SOURCE DOCUMENT
While Heyn's team at CNAG-CRG has shaped BigScale for large-scale gene expression data analysis, research groups around the world have also developed or used approaches with similar goals for single-cell genomics. Researchers at Helmholtz Zentrum München in Germany, for example, developed a new tool called Scanpy that also uses a graph-like coordinate system to characterize cells by identifying their closest neighbors.
Heyn argued that BigSCale technology differs from standard methods because of its numerical model and streamlined process. The model predicts the difference between two cells or groups of cells, allowing for higher efficiency and improved sensitivity.
While most of the current tools address single tasks within the analytical process — including batch effect correction, clustering, and trajectories — BigSCale offers a "complete solution" that integrates primary data processing, differential expression analysis, cell clustering, gene marker selection, and data convolution, Heyn said. The user can then apply the framework for a complete data analysis and quicker interpretation.

PROVIDED RECORDS
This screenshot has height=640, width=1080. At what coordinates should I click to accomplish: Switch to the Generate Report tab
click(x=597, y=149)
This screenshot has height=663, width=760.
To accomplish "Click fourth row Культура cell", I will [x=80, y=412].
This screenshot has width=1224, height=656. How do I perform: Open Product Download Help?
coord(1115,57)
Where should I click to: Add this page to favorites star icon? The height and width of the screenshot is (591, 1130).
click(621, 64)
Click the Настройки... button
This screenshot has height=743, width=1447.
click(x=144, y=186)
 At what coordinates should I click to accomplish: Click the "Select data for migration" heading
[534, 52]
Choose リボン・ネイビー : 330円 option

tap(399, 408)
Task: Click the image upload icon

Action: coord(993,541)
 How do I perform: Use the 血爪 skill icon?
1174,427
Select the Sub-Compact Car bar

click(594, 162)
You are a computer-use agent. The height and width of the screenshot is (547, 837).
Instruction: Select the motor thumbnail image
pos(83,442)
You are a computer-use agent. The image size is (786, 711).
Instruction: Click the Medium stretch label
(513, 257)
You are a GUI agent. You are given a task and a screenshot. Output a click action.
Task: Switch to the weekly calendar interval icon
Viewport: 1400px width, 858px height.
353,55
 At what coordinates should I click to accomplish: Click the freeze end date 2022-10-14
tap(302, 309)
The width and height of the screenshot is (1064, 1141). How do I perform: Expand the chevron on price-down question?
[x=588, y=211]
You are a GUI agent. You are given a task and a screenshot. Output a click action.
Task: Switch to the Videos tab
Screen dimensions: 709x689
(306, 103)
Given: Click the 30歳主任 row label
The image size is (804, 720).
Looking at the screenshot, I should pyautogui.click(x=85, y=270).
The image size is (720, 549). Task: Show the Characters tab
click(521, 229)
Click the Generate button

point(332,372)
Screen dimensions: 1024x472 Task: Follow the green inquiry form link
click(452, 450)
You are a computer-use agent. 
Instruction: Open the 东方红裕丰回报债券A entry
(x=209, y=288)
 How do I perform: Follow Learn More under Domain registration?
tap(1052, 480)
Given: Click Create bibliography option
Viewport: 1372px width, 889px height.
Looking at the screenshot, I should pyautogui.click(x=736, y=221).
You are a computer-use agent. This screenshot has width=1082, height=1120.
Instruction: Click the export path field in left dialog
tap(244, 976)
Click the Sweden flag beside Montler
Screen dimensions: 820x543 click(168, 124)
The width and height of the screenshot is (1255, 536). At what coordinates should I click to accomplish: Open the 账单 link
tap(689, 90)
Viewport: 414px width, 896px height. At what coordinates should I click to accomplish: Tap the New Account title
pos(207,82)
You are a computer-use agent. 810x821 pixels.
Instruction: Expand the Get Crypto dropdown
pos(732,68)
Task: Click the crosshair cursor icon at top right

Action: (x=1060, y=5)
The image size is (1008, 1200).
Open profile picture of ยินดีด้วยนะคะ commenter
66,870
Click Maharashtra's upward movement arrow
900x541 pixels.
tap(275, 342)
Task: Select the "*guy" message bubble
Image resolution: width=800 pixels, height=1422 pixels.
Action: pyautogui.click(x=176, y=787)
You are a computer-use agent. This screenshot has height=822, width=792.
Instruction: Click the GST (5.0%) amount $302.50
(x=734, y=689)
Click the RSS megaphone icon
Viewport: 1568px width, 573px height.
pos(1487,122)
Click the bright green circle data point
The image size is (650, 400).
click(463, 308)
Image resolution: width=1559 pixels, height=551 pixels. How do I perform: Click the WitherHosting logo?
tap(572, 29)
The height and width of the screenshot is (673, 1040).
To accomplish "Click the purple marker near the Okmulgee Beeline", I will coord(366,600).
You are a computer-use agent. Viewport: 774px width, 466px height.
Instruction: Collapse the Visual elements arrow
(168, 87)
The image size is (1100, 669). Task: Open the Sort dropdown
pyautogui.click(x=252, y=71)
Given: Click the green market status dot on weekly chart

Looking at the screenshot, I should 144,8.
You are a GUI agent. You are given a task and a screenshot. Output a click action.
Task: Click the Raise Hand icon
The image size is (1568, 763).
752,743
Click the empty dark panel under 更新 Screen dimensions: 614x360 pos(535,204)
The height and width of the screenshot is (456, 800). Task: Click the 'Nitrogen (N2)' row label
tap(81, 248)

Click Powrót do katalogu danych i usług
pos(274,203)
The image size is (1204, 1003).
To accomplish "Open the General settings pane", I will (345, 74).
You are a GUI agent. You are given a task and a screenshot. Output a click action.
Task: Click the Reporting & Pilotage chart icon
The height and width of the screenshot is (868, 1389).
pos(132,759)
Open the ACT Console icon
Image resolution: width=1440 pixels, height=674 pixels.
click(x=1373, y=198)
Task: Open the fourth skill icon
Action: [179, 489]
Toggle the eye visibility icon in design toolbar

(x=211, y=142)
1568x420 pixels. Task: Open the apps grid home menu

WORK ORDER 1
Reproduce the BigSCale excerpt word for word, everything from "While Heyn's team" down to "their closest neighbors.".
WORK ORDER 2
According to the BigSCale excerpt, what does BigSCale's numerical model predict?
WORK ORDER 3
Extend the BigSCale excerpt, picking up after its final sentence.

REPLY 1
While Heyn's team at CNAG-CRG has shaped BigScale for large-scale gene expression data analysis, research groups around the world have also developed or used approaches with similar goals for single-cell genomics. Researchers at Helmholtz Zentrum München in Germany, for example, developed a new tool called Scanpy that also uses a graph-like coordinate system to characterize cells by identifying their closest neighbors.

REPLY 2
The difference between two cells or groups of cells.

REPLY 3
As part of the Human Cell Atlas (HCA) Project, Heyn's team is coordinating a benchmark program to systematically compare single cell genomics techniques. His team has designed a reference sample — human peripheral blood mononuclear cells, mouse colon cells, and different cell lines — and will ship it to partnering research universities around the world. Each lab will perform specific RNA sequencing analysis techniques on the sample cells — simulating tissue-derived data produced in the HCA project — and generate sequencing data in order to perform a cross-platform comparison of the methods.
"If you have a reference genome, you can map out new experimental datasets, and compare them to the reference cluster, noticing similarities and differences," Heyn explained.
According to Heyn, the researchers are developing a second version of the single-cell analysis tool — BigSCale2 — that will include additional analytic modules that facilitate data interpretation for the user. Not only will BigSCale2 cluster and define cell types, but it will also have options to extract correlating gene sets and perform a trajectory analysis. Heyn's team aims to process and convolute other large datasets, as well as offering the iCells to the public to increase the data's public usage.
Heyn said that his team does not plan to commercialize the technology, noting that the software and coding behind the BigSCale technology are currently open source.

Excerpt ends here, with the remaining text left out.